- Lloyd DeGrane
- On the Cubano, proportion is everything.
When Mike Sula profiled Philip Ghantous back in 2008, his South Loop Cuban cafe, Cafecito, had made the Reader‘s list of the year’s most notable restaurants, and Sula was still marveling at the first-time owner’s achievement. A Lebanese-American actor from Peoria, Ghantous wasn’t the likeliest proprietor of a place that nails the correct proportion of mustard, pickle, and Swiss to ham and mojo-marinated pork for a top-flight Cuban sandwich. But his meticulousness helped make his version singular.
“The most important thing to me is you want it be warm on the inside,” he told Sula.”When it is, that’s when all the flavors come together. That’s why you want that mojo in there. You don’t want to just go off the mustard and the cheese and the juice from the pickle—you want the mojo.”
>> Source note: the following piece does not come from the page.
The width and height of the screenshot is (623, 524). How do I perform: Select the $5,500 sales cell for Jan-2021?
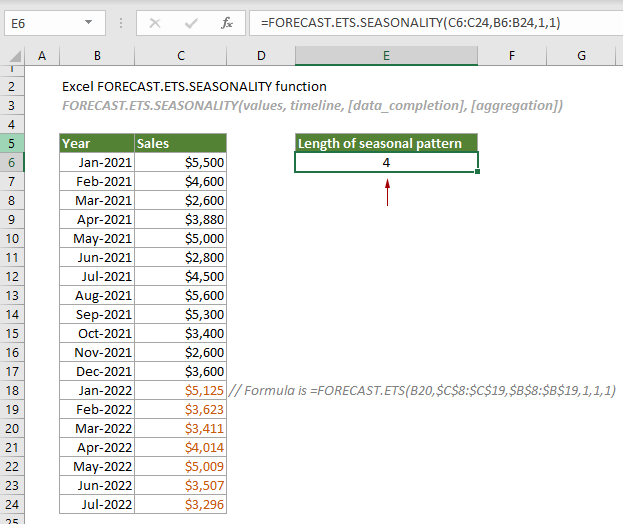180,162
Now Ghantous is bringing his naranja agria mojo (sour orange with lime and lemon juice, cumin, garlic, oregano, salt, and pepper) and the rest of his offerings to a more central Loop location, at 7 N. Wells, right by the Brown Line stop at Washington. Originally shooting for a November opening, he’s hoping for “the beginning of February at the very latest,” he says. “It’s been a big headache for me, even though it’s smaller.”